How to use promaga invitro translated pr. for Pierce EMSA? - translated Pr. purify needed? (Jun/01/2010 )
Hi guys:
I am working on PIERCE lightshift chemiluminescent EMSA Kit.
As the attachment pic.
I use Promega TNTŪ Quick Coupled Transcription/Translation Systems to get my Protein truncation "A" from the literature sequence.(Positative control Luciferase translation was so good) .But when I put 2ul of my translated product together with NE into EMSA systerm, finally the membrane looks so dirty on the top in Lane 3. Lane 1 with NE only is ok.I think it is not the Pr "A" shift because Lane 2 was Luciferase product control with the same pattern.
How to avoid the contaminate?Should I purify the translated product?But Promega Kit said the product can be used dirrectly in EMSA assay.Or I put too much product in EMSA assay? Has anyone has the same problem?I will be so appreciated if anyone could give me some suggestion. 

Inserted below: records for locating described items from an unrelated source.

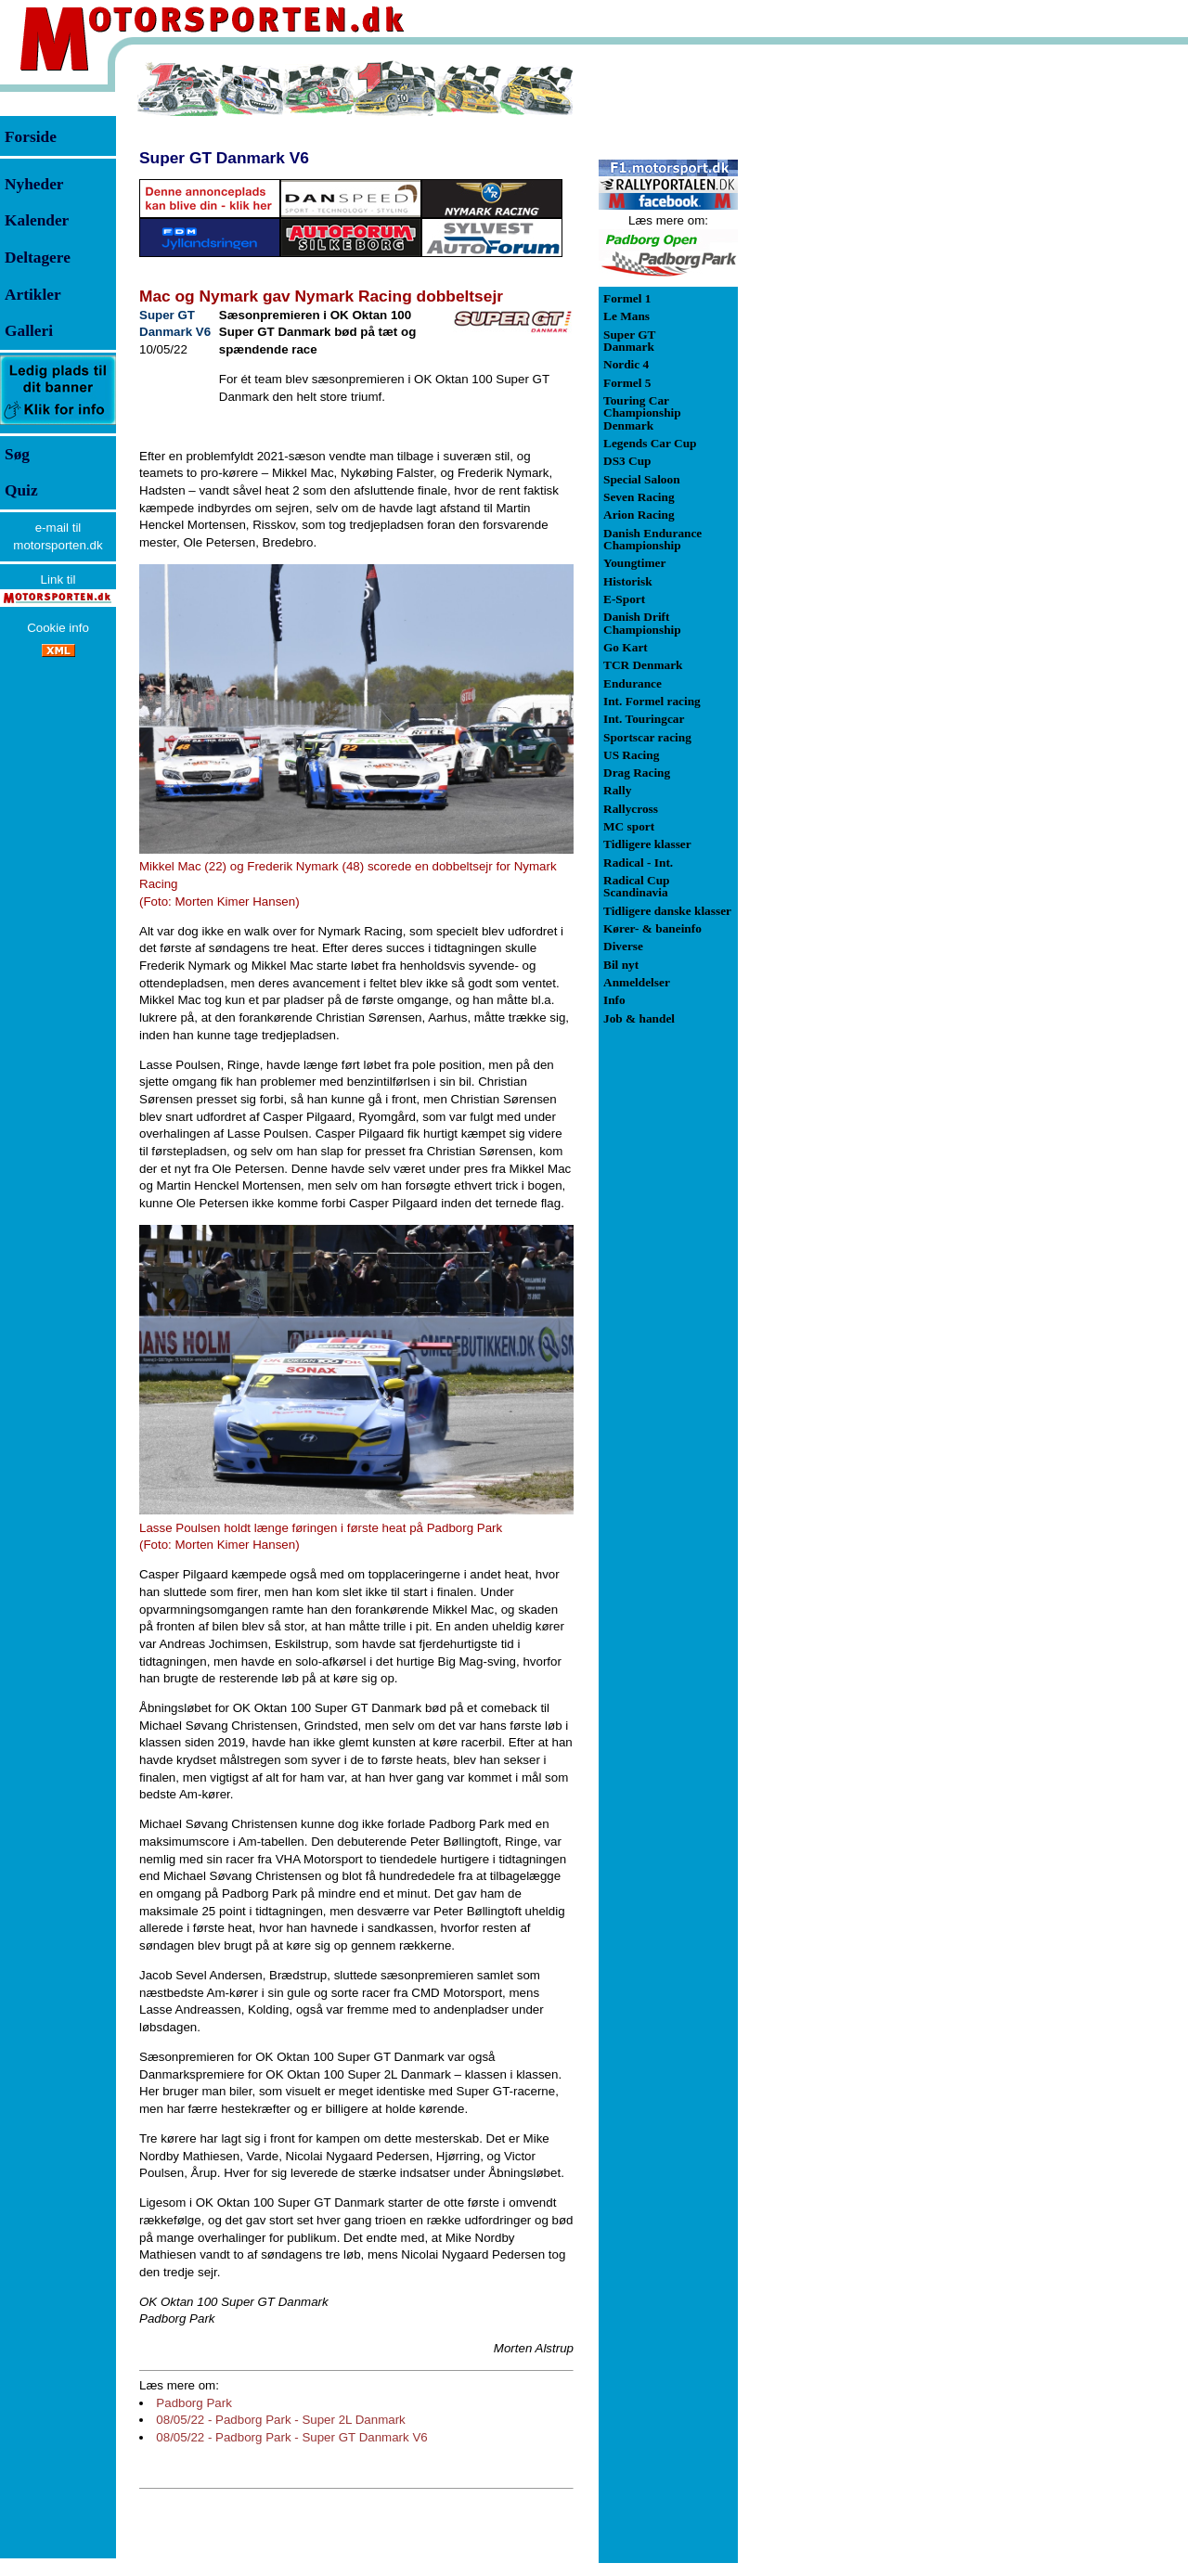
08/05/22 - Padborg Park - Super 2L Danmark (280, 2420)
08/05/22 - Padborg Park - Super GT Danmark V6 (291, 2437)
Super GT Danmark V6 (224, 157)
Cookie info (58, 628)
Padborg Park (194, 2403)
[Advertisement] (835, 337)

It looks like you have too much protein. The free probe (unbound DNA) should be in large excess; try titrating the amount of extract that you add to the EMSA reactions. Also, I assume you're using something like poly(dI-dC) to soak up nonspecific binding proteins?
epibio on Jun 2 2010, 08:08 AM said:
Thanks a lot for your reply!It does have too much protein, I just ask the Promega service, they told me their invitro translation systerm has 100KD endogenetic Biotin-Pr.
So we can not use Promega invitro translation and Pierce biotin gelshift together.
That's unfortunate. It was a lot easier back in the days of radioactive probes, which was how I did all my EMSAs!